Le port a deux entités : le plan d'eau de la marina, mais aussi une zone technique avec deux Travelift. Ils peuvent lever des unités jusqu'à 400 tonnes pour les mettre à sec. On a une aire de carénage avec système de filtration. Pour moi, la chose la plus importante à prendre en considération ce sont les peintures polluantes que l'on applique sur les coques des bateaux qui restent dans le sol. On mesure les boues et l'eau trois fois par an. Les résultats montrent que ça ne se dégrade pas. Sur la partie qualité de l'eau, l'avantage est que le bassin se renouvelle tous les 40 ou 50 jours. Après pour les boues, malheureusement, je pense qu'on pourrait faire mieux au niveau des peintures utilisées. La Marina dispose bien entendu de 2 points propres ouverts aux plaisanciers et professionnels. Il est possible de collecter, en plus des ordures ménagères classiques, les déchets polluants de type pots de peinture, solvants, bidons et chiffons souillés, huiles de friture et usagées ou encore filtres à huile et à gasoil.
Que dire de la Transquadra que vous recevez au Marin tous les 3 ans ?
Une transat comme la Transquadra, ça amène plus dans la vie du port. Je raisonne globalement et pas capitainerie. Quand vous avez une transat, c'est une organisation compliquée ; la capitainerie se plie en quatre. Il faut libérer des places aux pontons... mais cela amène des familles, du monde, du commerce et des échanges. Ce qu'on pourrait regretter, c'est qu'il n'y a pas assez d'équipages martiniquais, de locaux, qui participent, ce que la Guadeloupe a mieux géré que nous, par exemple, lors de la dernière transat arrivée à Marie-Galante avec 3-4 équipages guadeloupéens. Cela serait top pour l'image ; les jeunes des écoles de voile peuvent s'identifier, ça les stimule pour la pratique du nautisme. Ça crée aussi des adhésions. C'est plutôt bon !
On a l'école de voile qui est là, avec qui l'on a un bon partenariat. Ils sont dynamiques et font du bon travail. Le président du club de voile travaille à la capitainerie. Tout ça crée des liens. C'est plutôt bon pour le fonctionnement, le partenariat.
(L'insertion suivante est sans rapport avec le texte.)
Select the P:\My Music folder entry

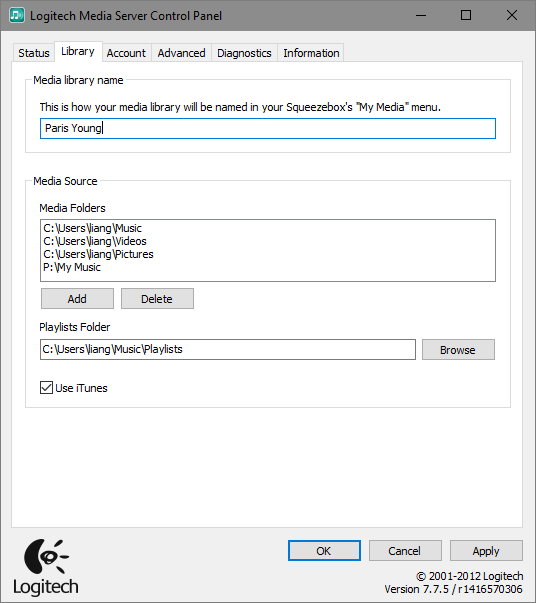point(72,267)
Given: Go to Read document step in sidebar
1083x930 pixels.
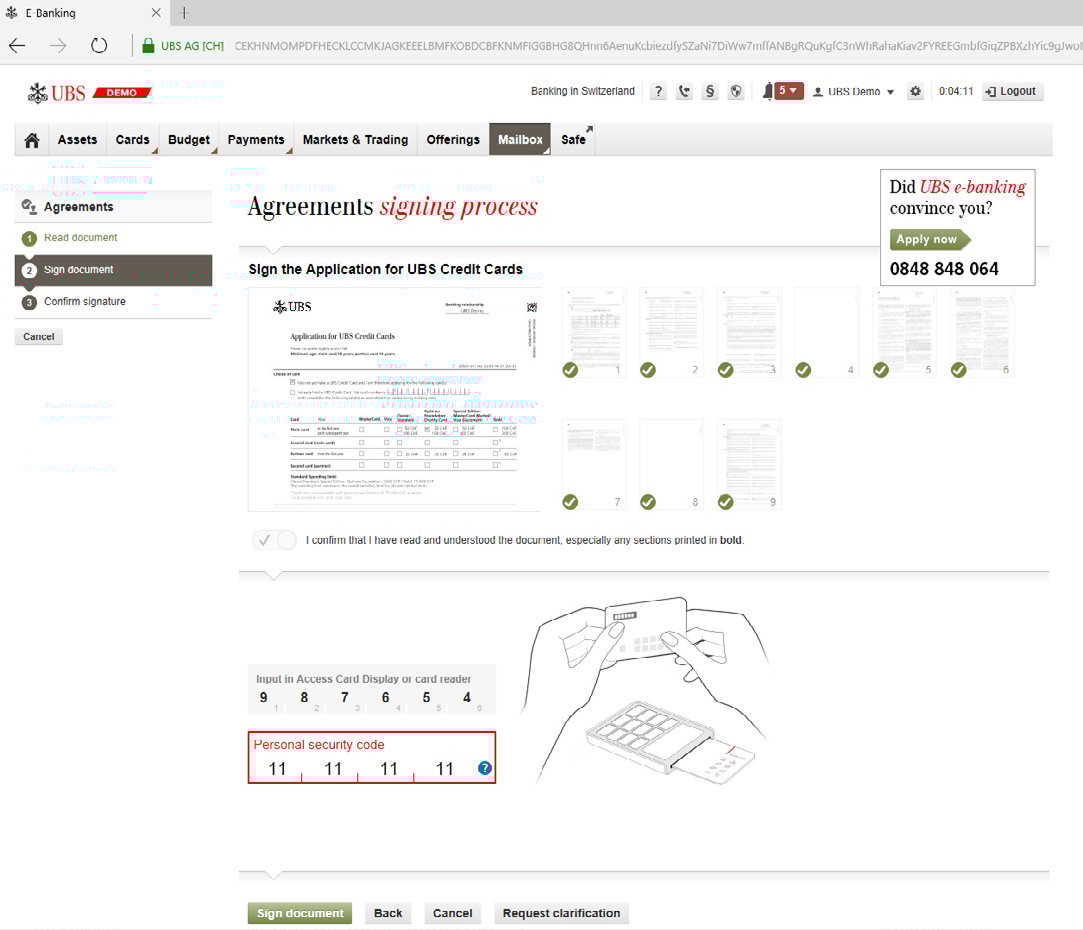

On soutient deux-trois membres du club, des jeunes, qui sont assez performants et qui vont dans des championnats extérieurs.
Lors de la Transquadra, pour tout ce qui est restauration, hébergement, location, voiture, excursions..., le chiffre d'affaires est significatif ; ça amène un plus. C'est une clientèle qui a quand même un pouvoir d'achat. Certains voiliers repartent en cargo mais d'autres restent sur place et il faut les rééquiper pour la prochaine navigation. Cela a forcément un impact. Si on le pouvait, on accueillerait des courses au large tous les ans. On a aussi une manifestation qui s'appelle l'Ariane's Cup. C'est tous les comités d'entreprises qui travaillent autour du projet Ariane qui viennent tous les 4-5 ans et ils louent 70-80 catamarans en basse saison. Il faut meubler l'activité du port : il faut des transats, des rallyes, des spectacles. L'escale du Tour des yoles ramène aussi un peu de vie ; tout ce qui flotte part en mer ! Cela ramène de la vie.